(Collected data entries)
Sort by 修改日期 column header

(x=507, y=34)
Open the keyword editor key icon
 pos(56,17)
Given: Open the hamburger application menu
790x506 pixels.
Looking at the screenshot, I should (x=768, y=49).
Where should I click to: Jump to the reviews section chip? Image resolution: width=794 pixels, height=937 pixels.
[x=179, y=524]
---
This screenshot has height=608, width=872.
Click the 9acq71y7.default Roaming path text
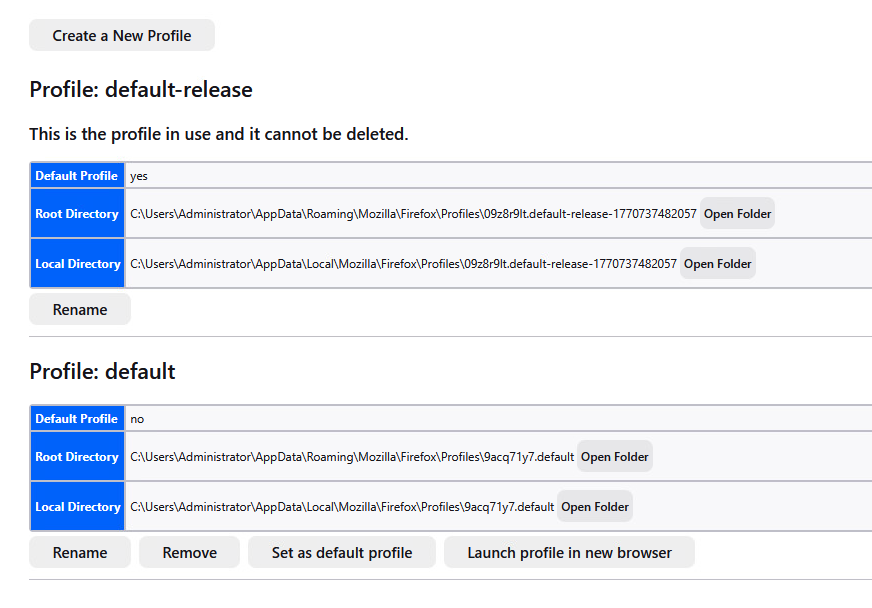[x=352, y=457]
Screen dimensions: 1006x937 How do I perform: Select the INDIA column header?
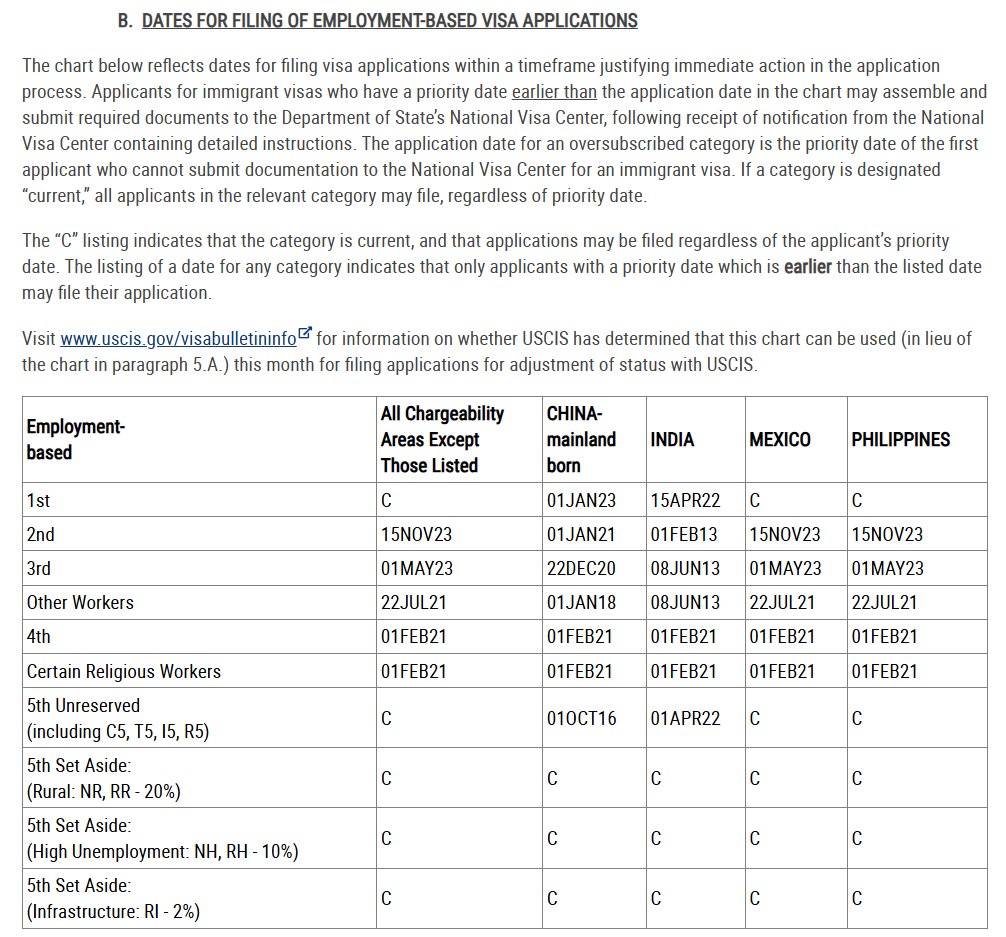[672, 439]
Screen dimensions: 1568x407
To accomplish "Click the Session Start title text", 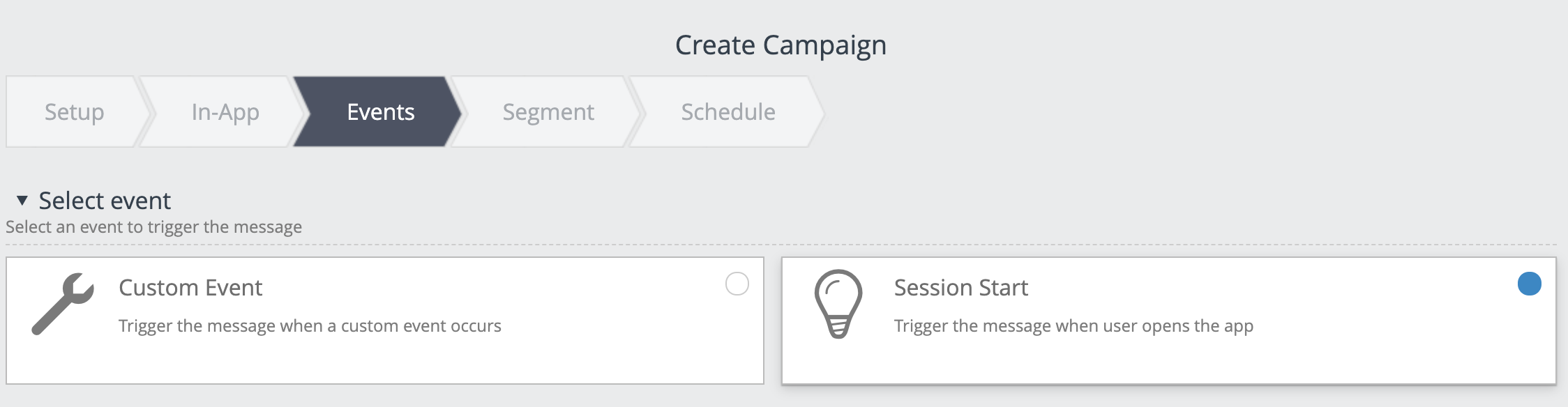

■ About this task ■
Look above for the line with "Screen dimensions: 1568x407" and the line with "the Session Start"; set down those two lines and all lines between them exactly, without pictures and without anything else.

■ Exercise result ■
Screen dimensions: 1568x407
To accomplish "Click the Session Start title text", 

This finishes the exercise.